_Things to do_:
(a) Reproduce the stretch of the summary on taste peptide identification from "The original source" through "is officially published.", keeping every word and mark unchanged.
(b) In the summary on taste peptide identification, which two algorithms are given as examples of black box algorithms?
(c) Pick up the summary on taste peptide identification after its final sentence and carry it forward.

_Text under study_:
┄┄┄┄┄┄┄┄┄┄┄┄┄┄┄┄┄┄┄┄

The original source link provided is /files/papers/6908b7cae81fdddf1c48bfdb/paper.pdf. Given the abstract's mention of a DOI (https://doi.org/10.1016/j.foodchem.2022.134812), the paper is officially published.

2. Executive Summary

2.1. Background & Motivation

The core problem the paper aims to solve is the time-consuming and laborious identification of taste peptides, particularly those exhibiting umami or bitter flavors. Taste peptides are crucial food attributes (food attributes), with umami contributing to pleasant sensations and bitterness often signaling undesirable consumption. Traditional methods for identifying these peptides involve complex experimental processes like pretreatment, separation, purification, synthesis, characterization, and sensory evaluation, making them laborious, expensive, and time consuming.

This problem is important because a better understanding and efficient identification of taste peptides can significantly impact food processing, production, trade, and nutrition.

Prior research has attempted to address this with quantitative structure-activity relationships (QSAR) models and chemoinformatics (CI), but these efforts were often limited by:

  • Insufficient data size

  • Simplistic models (e.g., Scoring Card Method like iBitter-SCM and iUmami-SCM)

  • Models achieving only single taste judgment

  • Black box algorithms (e.g., XGBoost, BERT4Bitter) that perform well but lack interpretability, making them difficult to debug and maintain.

  • Lack of code encapsulation for developed methods, hindering their practical application.

    The paper's entry point is to overcome these limitations by building a QSAR model with excellent performance and model interpretability, supported by a comprehensive taste peptide information summary platform and open-source tools.

┄┄┄┄┄┄┄┄┄┄┄┄┄┄┄┄┄┄┄┄

_Available data_:
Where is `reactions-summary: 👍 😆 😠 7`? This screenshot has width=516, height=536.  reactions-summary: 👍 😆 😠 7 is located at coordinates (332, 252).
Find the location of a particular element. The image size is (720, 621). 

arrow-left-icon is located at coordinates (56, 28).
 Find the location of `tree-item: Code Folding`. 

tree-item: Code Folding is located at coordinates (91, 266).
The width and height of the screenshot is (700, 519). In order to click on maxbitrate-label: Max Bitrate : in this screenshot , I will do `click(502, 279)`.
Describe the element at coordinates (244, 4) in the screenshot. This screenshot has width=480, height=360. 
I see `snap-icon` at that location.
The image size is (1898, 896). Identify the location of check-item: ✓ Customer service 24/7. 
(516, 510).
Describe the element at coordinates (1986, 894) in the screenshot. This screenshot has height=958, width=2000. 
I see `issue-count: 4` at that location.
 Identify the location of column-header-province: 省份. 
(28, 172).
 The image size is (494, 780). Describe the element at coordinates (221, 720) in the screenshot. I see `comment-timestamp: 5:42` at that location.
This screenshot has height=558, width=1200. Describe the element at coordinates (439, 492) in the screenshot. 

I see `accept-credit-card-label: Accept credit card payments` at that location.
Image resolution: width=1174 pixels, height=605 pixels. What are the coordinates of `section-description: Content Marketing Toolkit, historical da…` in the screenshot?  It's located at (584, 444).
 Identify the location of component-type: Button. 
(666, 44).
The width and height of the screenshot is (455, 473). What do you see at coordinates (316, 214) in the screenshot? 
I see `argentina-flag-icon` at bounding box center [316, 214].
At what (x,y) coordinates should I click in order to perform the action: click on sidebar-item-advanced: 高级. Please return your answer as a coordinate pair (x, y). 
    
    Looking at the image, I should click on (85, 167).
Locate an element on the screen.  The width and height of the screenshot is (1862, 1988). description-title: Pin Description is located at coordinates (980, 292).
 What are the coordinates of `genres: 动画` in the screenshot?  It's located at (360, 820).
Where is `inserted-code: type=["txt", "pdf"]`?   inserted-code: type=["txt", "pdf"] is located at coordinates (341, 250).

┄┄┄┄┄┄┄┄┄┄┄┄┄┄┄┄┄┄┄┄

_List of answers_:
(a)
The original source link provided is /files/papers/6908b7cae81fdddf1c48bfdb/paper.pdf. Given the abstract's mention of a DOI (https://doi.org/10.1016/j.foodchem.2022.134812), the paper is officially published.

(b) XGBoost and BERT4Bitter.

(c)
2.2. Main Contributions / Findings

The paper makes several primary contributions by establishing the TastePeptides-Meta system:

  1. Creation of TastePeptidesDB: The largest and most comprehensive database of reported taste peptides, addressing the insufficient data size issue in previous studies. This platform summarizes and provides accessible information on taste peptides.

  2. Development of Umami_YYDS Model: A novel umami/bitter classification model based on gradient boosting decision tree (GBDT).

    • It demonstrates excellent performance with 89.6% accuracy in calibration and 0.98 AUC.
    • It specifically addresses the interpretability challenge by using SHAP values to reveal the key molecular descriptors (MolLogP, SMR_VSA1, VSA_EState6, BCUT2D_MWLOW) influencing taste, categorizing them into solubility, charge & van der Waals radius, and molecular weight. This moves beyond "black box" algorithms.
    • The model's unbiased judgment for both umami and bitter peptides is highlighted, contrasting with other models that might overemphasize bitterness.
    • Its outstanding ability was verified by sensory experiments on novel peptides, showing 80% accuracy in prediction.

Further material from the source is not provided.